‘Tow line is set up.’ Jonathon dropped below for a moment. ‘I’m going to stay here for a little longer to make sure it doesn’t part. All we can do now is wait.’
‘We can’t dodge the waves—we could still capsize,’ the yachtsman said quietly.
‘It’s a possibility,’ Tia acknowledged after a moment. ‘But we’ve got one of the best coxswains out there. He’ll do everything he can to keep us safe.’
‘Yeah, he’s going to be missed when he goes on that mission of his next week.’
‘What mission?’ Tia snapped her head up perhaps a little too quickly, but Jonathon had his back to her and didn’t notice.
‘You’d have thought he’d had enough of it in the military, wouldn’t you? But I guess that’s his life, he can’t stay away. We always pray he’ll come back safely.’
* * *
Tia faced him, anger swirling around her like some kind of ballroom dancer with a cape. If it hadn’t been the last thing he needed right at this moment, he might have taken a moment longer to admire the sheer force of his wife.
‘You can’t go back there, Zeke.’ However firm, and calm, and rational she was clearly trying to sound, her evident desperation was undermining her. ‘Look what happened the last time you were in a place that dangerous.’
He felt guilt and elation all at once. As much as he had no desire to hurt her, it was buoying to see how much she cared. He just needed to allay her fears.
‘I have to go out there, Tia. These are my men, a close-protection squad who I have personally trained, and they’ve just lost their team commander to something as unforeseeable as a motorbike crash. It has shaken them, and for two of these young men this is their first ev
er job without the full force of the military behind them.’
‘And they think you being out there can protect them?’
It was the disdain in her tone that got to him. A dismissal that his father had perfected. A disregard he had sworn he would never again allow anyone to make him feel.

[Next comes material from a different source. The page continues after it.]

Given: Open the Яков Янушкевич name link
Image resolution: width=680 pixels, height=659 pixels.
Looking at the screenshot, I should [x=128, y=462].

It was as though his very blood were effervescing. His whole body a mass of coiled nerves. His skin almost too tight to contain it.
He couldn’t explain the part of him that wanted to roar at her. To tell her, yes, he could protect them all. Because he knew that was illogical. He couldn’t guarantee that.
But he’d feel a damn sight better about sending them out there if he was with them.
‘You can’t protect everyone, you know,’ she hurled at him, as if reading his mind. ‘You can’t stop something from going wrong, if that’s what’s going to happen. You should know that better than anyone. Or are you saying that if your commanders had been there that night, you would never have lost your leg?’
‘Of course not.’ The admission felt as though it were being ripped from his mouth. His little Tia made her point a little too well. Worse, she might as well be reading his very soul. ‘I’m not going out there to protect them. I’m going out there to appraise them.’
‘You keep telling yourself that, Zeke.’
‘So, you think I should be happy to send them out there to protect the life of a principal who has virtually no military training, yet cower back because it’s safer?’
‘A principal?’
He grasped it as though it were a lifeline.
‘The principal,’ he repeated. ‘The individual who is paying us to protect them out in an environment which is utterly hostile to them.’
‘I know what a damn principal is, Zeke.’ Tia raised her voice a notch, clearly unable to stop herself. ‘But those men you’ve trained are all former military. The environment isn’t hostile to them.’
‘I still know it better,’ he barked.
‘No.’ She shook her head. ‘You don’t. You and I both know that conflict zones are rapidly changing environments. What worked six months ago, a year ago, two years, won’t work any more. Tactics change, old exploits stop working, weaknesses get strengthened. It’s why the military always choose a selection of troops fresh out of theatre to train the next deployment to go in. Because their intel and experience is the most up to date and relevant.’
‘Which is precisely why I go out there several times a year.’
‘But not into direct conflict, Zeke. You go into passive conflict zones. You and I both know there’s a difference.’
‘Is that what you came down here for, Tia? To chastise me? To remind me that I’m disabled now and try to set limits on me as a result? I thought we got past this. Didn’t Look to the Horizon teach you anything about my attitude to my capabilities?’